# [ASSIGNED TASK]
With nothing added and nothing dropped, write out all of the entries below.

# [DATA TO USE]
● ● ●

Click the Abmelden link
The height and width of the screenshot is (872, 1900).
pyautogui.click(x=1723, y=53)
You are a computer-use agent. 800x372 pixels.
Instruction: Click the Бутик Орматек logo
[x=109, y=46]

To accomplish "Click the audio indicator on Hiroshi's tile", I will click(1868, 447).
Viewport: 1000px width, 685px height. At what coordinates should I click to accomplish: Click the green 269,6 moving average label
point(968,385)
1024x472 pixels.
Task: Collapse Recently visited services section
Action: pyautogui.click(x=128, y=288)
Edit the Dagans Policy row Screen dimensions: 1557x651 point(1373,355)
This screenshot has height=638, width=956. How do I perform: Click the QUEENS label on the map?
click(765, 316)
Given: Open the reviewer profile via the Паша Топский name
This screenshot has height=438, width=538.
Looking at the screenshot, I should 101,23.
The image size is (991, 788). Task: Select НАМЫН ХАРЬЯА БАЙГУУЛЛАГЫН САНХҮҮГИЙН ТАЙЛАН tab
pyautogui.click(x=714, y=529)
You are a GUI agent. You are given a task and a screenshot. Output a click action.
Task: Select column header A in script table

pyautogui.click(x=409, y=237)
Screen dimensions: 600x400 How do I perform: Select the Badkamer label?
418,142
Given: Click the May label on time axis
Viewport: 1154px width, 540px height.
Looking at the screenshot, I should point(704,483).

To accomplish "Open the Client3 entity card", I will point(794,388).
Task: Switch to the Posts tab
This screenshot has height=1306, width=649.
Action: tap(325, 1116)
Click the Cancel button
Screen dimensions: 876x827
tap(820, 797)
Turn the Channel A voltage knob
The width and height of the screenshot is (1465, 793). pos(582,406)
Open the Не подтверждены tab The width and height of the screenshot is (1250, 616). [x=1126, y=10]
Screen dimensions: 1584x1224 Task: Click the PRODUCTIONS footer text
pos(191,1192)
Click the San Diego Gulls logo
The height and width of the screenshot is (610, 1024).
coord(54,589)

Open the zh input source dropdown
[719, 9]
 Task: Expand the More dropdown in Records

● ● ●

# [YOUR SOLUTION]
Click the Abmelden link
The height and width of the screenshot is (872, 1900).
pyautogui.click(x=1723, y=53)
You are a computer-use agent. 800x372 pixels.
Instruction: Click the Бутик Орматек logo
[x=109, y=46]

To accomplish "Click the audio indicator on Hiroshi's tile", I will click(1868, 447).
Viewport: 1000px width, 685px height. At what coordinates should I click to accomplish: Click the green 269,6 moving average label
point(968,385)
1024x472 pixels.
Task: Collapse Recently visited services section
Action: pyautogui.click(x=128, y=288)
Edit the Dagans Policy row Screen dimensions: 1557x651 point(1373,355)
This screenshot has height=638, width=956. How do I perform: Click the QUEENS label on the map?
click(765, 316)
Given: Open the reviewer profile via the Паша Топский name
This screenshot has height=438, width=538.
Looking at the screenshot, I should 101,23.
The image size is (991, 788). Task: Select НАМЫН ХАРЬЯА БАЙГУУЛЛАГЫН САНХҮҮГИЙН ТАЙЛАН tab
pyautogui.click(x=714, y=529)
You are a GUI agent. You are given a task and a screenshot. Output a click action.
Task: Select column header A in script table

pyautogui.click(x=409, y=237)
Screen dimensions: 600x400 How do I perform: Select the Badkamer label?
418,142
Given: Click the May label on time axis
Viewport: 1154px width, 540px height.
Looking at the screenshot, I should point(704,483).

To accomplish "Open the Client3 entity card", I will point(794,388).
Task: Switch to the Posts tab
This screenshot has height=1306, width=649.
Action: tap(325, 1116)
Click the Cancel button
Screen dimensions: 876x827
tap(820, 797)
Turn the Channel A voltage knob
The width and height of the screenshot is (1465, 793). pos(582,406)
Open the Не подтверждены tab The width and height of the screenshot is (1250, 616). [x=1126, y=10]
Screen dimensions: 1584x1224 Task: Click the PRODUCTIONS footer text
pos(191,1192)
Click the San Diego Gulls logo
The height and width of the screenshot is (610, 1024).
coord(54,589)

Open the zh input source dropdown
[719, 9]
 Task: Expand the More dropdown in Records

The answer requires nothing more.